Assembling through Music
Laura Belik on the Arts + Design Mondays @ BAMPFA | Public (Re)Assembly talk series
Hit Parade: Musical Archives and Public Knowledge with Josh Kun with Thao Nguyen, November 20, 2017
Assembling through music happens all the time, but often we fail to notice how powerful this can be. Writer, curator and professor Josh Kun make this statement evident through his work “Hit Parade: Live in San Francisco”, that combines research, performance and curatorial works while discussing topics of gentrification in the Bay Area.
Kun points out that Dj’s, for example, need to learn how to listen, reiterating how sensitive the act of playing for the others is. He explains how one has to know the moment, understand how to respect and to sustain sounds, while keeping them alive at the same time. Sound, thus, is a way to start a conversation, and most importantly, to learn how to listen. “Music is about making it audible. It is a demonstration of a collective presence” Kun points out, understanding music as a way of assembly and a political act. He also reminds us that being together (either playing or listening) is not necessarily about being in a consensus with one another, but is about the experience of sharing. These premises are made clear through Kun’s project
“Hit Parade”, started with Kun looking at the SF Public Library music library’s sheet music collection catalogued with call numbers that begin with “HP,” or “Hit Parade”. Kun’s archival research was driven by questioning who the people were that didn’t make it to the top of the charts, and were forgotten. Although this clearly seems to be a question related to music history, the interesting turnover is how Kun expands this conversation to a matter of gentrification in the city, thus presenting his motto with a beat: “Who has the hit, and who gets hit?”

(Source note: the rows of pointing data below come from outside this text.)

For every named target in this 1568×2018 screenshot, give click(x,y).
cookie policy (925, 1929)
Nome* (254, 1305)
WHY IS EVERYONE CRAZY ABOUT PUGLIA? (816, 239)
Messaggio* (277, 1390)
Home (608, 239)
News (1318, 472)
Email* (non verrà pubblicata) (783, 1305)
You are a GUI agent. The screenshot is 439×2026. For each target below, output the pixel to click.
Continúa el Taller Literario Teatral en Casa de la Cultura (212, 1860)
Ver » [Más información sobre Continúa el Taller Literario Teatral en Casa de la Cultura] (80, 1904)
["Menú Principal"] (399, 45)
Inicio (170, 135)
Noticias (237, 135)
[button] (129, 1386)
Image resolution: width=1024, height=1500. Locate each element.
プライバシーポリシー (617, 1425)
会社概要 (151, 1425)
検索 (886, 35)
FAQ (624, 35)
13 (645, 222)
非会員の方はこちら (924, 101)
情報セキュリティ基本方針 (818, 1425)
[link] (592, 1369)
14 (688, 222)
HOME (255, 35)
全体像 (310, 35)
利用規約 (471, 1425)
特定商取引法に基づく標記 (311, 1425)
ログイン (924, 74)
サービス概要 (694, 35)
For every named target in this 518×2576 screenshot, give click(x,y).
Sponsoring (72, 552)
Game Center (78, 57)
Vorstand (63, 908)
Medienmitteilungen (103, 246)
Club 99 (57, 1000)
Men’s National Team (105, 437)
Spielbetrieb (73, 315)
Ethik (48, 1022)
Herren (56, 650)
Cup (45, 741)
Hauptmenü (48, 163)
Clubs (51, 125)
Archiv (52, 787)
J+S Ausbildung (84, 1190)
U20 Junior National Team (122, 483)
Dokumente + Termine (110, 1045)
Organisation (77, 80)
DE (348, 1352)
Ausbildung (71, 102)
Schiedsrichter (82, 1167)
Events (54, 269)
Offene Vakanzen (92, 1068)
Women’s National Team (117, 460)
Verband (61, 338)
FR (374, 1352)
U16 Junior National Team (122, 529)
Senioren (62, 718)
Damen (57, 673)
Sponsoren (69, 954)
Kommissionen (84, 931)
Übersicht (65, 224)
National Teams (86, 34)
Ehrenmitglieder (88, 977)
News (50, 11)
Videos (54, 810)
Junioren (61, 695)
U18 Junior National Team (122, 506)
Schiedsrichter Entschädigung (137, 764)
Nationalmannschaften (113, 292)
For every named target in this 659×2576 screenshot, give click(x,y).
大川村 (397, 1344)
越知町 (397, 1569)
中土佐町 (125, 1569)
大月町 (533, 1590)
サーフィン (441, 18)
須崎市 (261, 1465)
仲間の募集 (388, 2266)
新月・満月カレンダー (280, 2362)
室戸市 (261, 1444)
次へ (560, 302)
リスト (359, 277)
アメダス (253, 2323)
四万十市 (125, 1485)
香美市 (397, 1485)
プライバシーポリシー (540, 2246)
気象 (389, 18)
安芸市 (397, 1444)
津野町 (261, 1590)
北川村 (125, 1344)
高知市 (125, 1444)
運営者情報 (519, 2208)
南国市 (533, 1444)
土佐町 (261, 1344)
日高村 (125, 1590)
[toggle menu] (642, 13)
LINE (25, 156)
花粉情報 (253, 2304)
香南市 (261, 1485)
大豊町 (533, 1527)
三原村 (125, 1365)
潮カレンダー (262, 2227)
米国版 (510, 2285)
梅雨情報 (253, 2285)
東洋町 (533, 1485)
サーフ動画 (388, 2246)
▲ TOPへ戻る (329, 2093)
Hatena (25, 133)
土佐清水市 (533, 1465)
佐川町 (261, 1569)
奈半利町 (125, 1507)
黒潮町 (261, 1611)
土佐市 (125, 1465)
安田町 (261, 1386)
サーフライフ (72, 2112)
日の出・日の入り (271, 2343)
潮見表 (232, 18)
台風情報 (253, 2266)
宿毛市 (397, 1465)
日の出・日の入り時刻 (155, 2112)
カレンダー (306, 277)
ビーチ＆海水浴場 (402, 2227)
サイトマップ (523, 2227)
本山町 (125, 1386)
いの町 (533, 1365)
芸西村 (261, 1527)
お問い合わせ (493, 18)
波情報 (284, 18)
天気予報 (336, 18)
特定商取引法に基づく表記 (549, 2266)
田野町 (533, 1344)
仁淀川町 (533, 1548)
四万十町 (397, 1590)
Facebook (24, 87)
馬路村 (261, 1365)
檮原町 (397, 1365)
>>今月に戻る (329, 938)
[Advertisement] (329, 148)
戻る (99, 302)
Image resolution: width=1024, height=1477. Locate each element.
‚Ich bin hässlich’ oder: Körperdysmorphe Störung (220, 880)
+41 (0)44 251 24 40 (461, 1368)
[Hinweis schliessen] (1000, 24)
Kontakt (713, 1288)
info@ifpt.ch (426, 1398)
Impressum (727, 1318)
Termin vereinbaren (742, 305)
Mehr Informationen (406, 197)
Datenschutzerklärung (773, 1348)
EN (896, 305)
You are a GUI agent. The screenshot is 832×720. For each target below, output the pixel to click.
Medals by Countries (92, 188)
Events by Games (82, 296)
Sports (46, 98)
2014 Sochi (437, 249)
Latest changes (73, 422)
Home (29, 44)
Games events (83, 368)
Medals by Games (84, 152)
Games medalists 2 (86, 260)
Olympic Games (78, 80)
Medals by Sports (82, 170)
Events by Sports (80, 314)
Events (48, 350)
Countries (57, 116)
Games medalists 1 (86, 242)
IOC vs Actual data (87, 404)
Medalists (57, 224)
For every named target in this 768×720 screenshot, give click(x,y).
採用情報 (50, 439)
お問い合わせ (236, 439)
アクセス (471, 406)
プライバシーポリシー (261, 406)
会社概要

“Hit Parade”.Digging through the archives of the SF Public Library, Kun’s research recognizes the changes that have been happening around San Francisco throughout the years. Gentrification can also be seen through music. Choosing sheet music that is in direct conversation with an event or iconic moment for its population, Kun invites a group of musicians to interpret the music as a collective. None of the musicians know each other previously, nor could they prepare beforehand for the performance, which happens live in front of an audience. By working as a kind of an open rehearsal, where people have to deal with each other in a public space, and ultimately, get to a consensus, Kun explores the connections this experience has as a public and collective way of thinking about assembly. Rehearsal is a method, a mode of dialogue. Kun’s goal with this experience is less about the finished product, but about the process, figuring out “how to assemble”.
Assembly as music has the power of resonating with people. Besides his archival work, Kun’s research is also based in collecting oral histories of the ones who live in those neighborhoods facing rapid change. “People’s voices give voice to the city”. Music and sound, once again, are as much about being heard as to learn how to listen. “But music is the rehearsal, and not the change itself”, Kun reminds us. There is much to be done still. The lecture ended with a moving presentation by the singer and songwriter Thao Nguyen, that was also involved with Kun’s project.
Laura Belik (PhD Student, Architecture) reviewed the November 20, 2017 talk, Hit Parade: Musical Archives and Public Knowledge, the eleventh lecture in the Fall 2017 Arts + Design Mondays @ BAMPFA series. To learn more about the series, see below:
What is the role of public assembly in our current moment? And to what degree are new models necessary to respond artistically and technologically to our political climate? After a highly successful launch of Arts + Design Mondays @ BAMPFA in Spring 2017, Berkeley Arts + Design is pleased to present a new suite of exciting lectures that explore the theme of “public (re) assembly” from a variety of perspectives. The word assembly carries a range of associations. It challenges us to think about the democratic right to assemble; it recalls the artistic history of assemblage. It provokes us to imagine new systems of arrangement that respond to a digital age. It asks to consider how UC Berkeley might re-imagine the “school assembly” as a site of social transformation.